Dec. 7 – China recently released a circular allowing foreign capital involvement in China’s medical institutions sector for the first time. Specialists believe the new policy will have a significant impact on the country’s ongoing reform of the medical industry.
The Chinese State Council forwarded the “Circular on Further Encouraging and Guiding Social Capital to Investing in the Foundation of Medical Organizations” on November 26, and gave permits to foreign enterprises to establish both profitable and non-profit medical institutions in China. The circular clarifies that China will offer favorable policies to Hong Kong, Macau and Taiwan investors who are interested in founding medical institutions and also encourages all kinds of foreign investment in medical organizations across China’s middle and western regions.
The circular says China will gradually relax restrictions on foreign share proportions in jointly invested medical institutions, and will finally open up the market to wholly foreign-owned medical organizations after first opening up several trial locations.
The government will simultaneously simplify the licensing procedures for foreign investors interested in establishing medical organizations.

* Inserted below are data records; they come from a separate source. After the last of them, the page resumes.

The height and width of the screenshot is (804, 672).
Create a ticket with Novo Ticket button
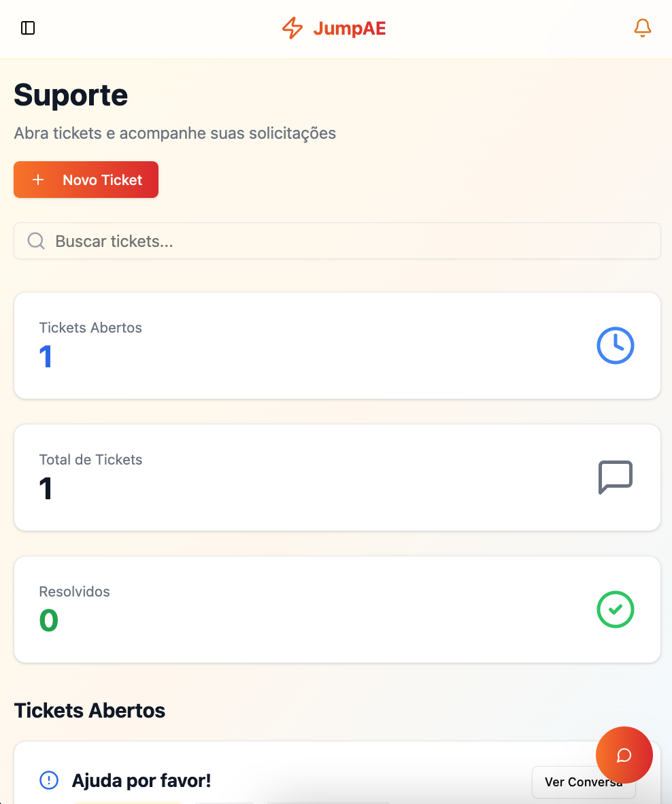pos(86,180)
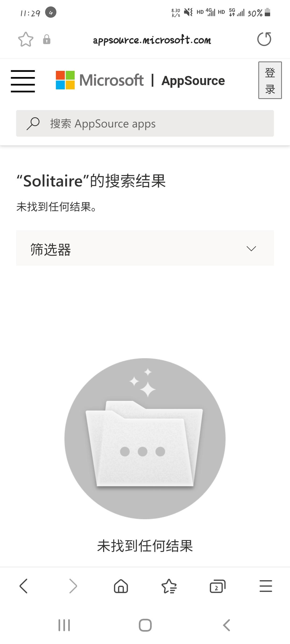Focus the 搜索 AppSource apps search field
The width and height of the screenshot is (290, 644).
145,123
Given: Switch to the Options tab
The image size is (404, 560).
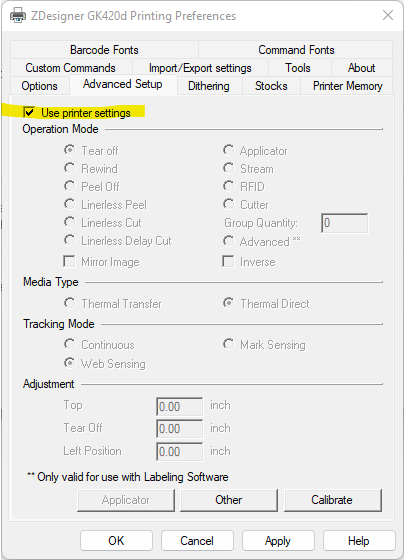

According to the circular, jointly-invested medical institutions need to get approval from provincial authorities, while wholly foreign invested medical organizations need to apply for a license from China’s Ministry of Health and Ministry of Commerce.
China’s medical sector is a field which foreign investors have been interested in for a long time. According to a 2009 report on CBN, a Chinese financial newspaper, China started to see foreign investment into special clinics and medical facilities in the early 1990s. However, foreign investors slowed down in 2005 when China’s public hospital-focused medical reform was widely criticized as “a failure” – leading to a surge in the price of medicine and other social problems. It was not until 2009 that China published the new plan of reform encouraging the entrance of “diverse investors” into the public health sector while ensuring fundamental medical services from public hospitals to the people.
In addition to foreign capital, the circular also welcomes private and social capital entrance into China’s medical institutions sector.
Analysts believe the new policy will improve service and management across the sector by introducing more competition to the market. Wang Jishan, vice president of the People’s Hospital of Peking University says the new policy will bring more opportunities for both hospitals and doctors.
“Doctor mobility will grow and doctor salary will see an increase too,” he added.